**TASK TO CARRY OUT:** Every entry is to be written out word for word.

**AVAILABLE DATA:**
-- Opening Marker --

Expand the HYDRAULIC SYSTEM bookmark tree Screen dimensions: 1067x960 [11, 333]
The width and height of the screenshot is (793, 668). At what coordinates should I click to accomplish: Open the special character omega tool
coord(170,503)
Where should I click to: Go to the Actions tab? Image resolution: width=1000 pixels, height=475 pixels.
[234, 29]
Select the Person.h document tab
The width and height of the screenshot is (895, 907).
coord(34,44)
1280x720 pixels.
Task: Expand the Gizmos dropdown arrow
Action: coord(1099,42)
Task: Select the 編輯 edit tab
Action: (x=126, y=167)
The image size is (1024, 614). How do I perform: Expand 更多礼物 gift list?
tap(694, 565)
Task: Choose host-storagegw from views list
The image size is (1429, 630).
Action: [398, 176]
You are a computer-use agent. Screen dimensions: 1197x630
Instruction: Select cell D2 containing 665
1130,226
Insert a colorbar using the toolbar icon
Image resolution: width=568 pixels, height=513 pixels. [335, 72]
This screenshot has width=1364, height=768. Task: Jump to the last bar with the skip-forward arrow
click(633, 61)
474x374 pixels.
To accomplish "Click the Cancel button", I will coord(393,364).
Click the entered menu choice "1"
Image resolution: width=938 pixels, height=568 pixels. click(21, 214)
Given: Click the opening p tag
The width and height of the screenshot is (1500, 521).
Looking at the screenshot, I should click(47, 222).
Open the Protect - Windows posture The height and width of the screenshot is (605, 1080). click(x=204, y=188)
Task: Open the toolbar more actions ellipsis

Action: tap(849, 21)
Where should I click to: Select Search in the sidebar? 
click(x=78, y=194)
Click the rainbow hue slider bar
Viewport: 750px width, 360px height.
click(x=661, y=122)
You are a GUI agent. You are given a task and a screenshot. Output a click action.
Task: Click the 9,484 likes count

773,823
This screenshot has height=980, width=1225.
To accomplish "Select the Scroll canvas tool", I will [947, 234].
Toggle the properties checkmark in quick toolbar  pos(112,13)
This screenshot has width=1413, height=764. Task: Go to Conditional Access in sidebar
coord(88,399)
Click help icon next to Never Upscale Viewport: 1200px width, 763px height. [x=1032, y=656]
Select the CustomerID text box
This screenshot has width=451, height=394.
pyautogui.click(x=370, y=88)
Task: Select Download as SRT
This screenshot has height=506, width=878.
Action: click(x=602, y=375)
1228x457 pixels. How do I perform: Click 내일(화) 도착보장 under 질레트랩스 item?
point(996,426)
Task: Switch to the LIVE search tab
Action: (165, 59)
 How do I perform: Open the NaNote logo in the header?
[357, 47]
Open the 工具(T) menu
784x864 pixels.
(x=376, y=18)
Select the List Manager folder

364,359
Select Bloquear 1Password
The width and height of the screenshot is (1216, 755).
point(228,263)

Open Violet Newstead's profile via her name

-- Closing Marker --

**RESULT BELOW:**
Expand the HYDRAULIC SYSTEM bookmark tree Screen dimensions: 1067x960 [11, 333]
The width and height of the screenshot is (793, 668). At what coordinates should I click to accomplish: Open the special character omega tool
coord(170,503)
Where should I click to: Go to the Actions tab? Image resolution: width=1000 pixels, height=475 pixels.
[234, 29]
Select the Person.h document tab
The width and height of the screenshot is (895, 907).
coord(34,44)
1280x720 pixels.
Task: Expand the Gizmos dropdown arrow
Action: coord(1099,42)
Task: Select the 編輯 edit tab
Action: (x=126, y=167)
The image size is (1024, 614). How do I perform: Expand 更多礼物 gift list?
tap(694, 565)
Task: Choose host-storagegw from views list
The image size is (1429, 630).
Action: [398, 176]
You are a computer-use agent. Screen dimensions: 1197x630
Instruction: Select cell D2 containing 665
1130,226
Insert a colorbar using the toolbar icon
Image resolution: width=568 pixels, height=513 pixels. [335, 72]
This screenshot has width=1364, height=768. Task: Jump to the last bar with the skip-forward arrow
click(633, 61)
474x374 pixels.
To accomplish "Click the Cancel button", I will coord(393,364).
Click the entered menu choice "1"
Image resolution: width=938 pixels, height=568 pixels. click(21, 214)
Given: Click the opening p tag
The width and height of the screenshot is (1500, 521).
Looking at the screenshot, I should click(47, 222).
Open the Protect - Windows posture The height and width of the screenshot is (605, 1080). click(x=204, y=188)
Task: Open the toolbar more actions ellipsis

Action: tap(849, 21)
Where should I click to: Select Search in the sidebar? 
click(x=78, y=194)
Click the rainbow hue slider bar
Viewport: 750px width, 360px height.
click(x=661, y=122)
You are a GUI agent. You are given a task and a screenshot. Output a click action.
Task: Click the 9,484 likes count

773,823
This screenshot has height=980, width=1225.
To accomplish "Select the Scroll canvas tool", I will [947, 234].
Toggle the properties checkmark in quick toolbar  pos(112,13)
This screenshot has width=1413, height=764. Task: Go to Conditional Access in sidebar
coord(88,399)
Click help icon next to Never Upscale Viewport: 1200px width, 763px height. [x=1032, y=656]
Select the CustomerID text box
This screenshot has width=451, height=394.
pyautogui.click(x=370, y=88)
Task: Select Download as SRT
This screenshot has height=506, width=878.
Action: click(x=602, y=375)
1228x457 pixels. How do I perform: Click 내일(화) 도착보장 under 질레트랩스 item?
point(996,426)
Task: Switch to the LIVE search tab
Action: (165, 59)
 How do I perform: Open the NaNote logo in the header?
[357, 47]
Open the 工具(T) menu
784x864 pixels.
(x=376, y=18)
Select the List Manager folder

364,359
Select Bloquear 1Password
The width and height of the screenshot is (1216, 755).
point(228,263)

Open Violet Newstead's profile via her name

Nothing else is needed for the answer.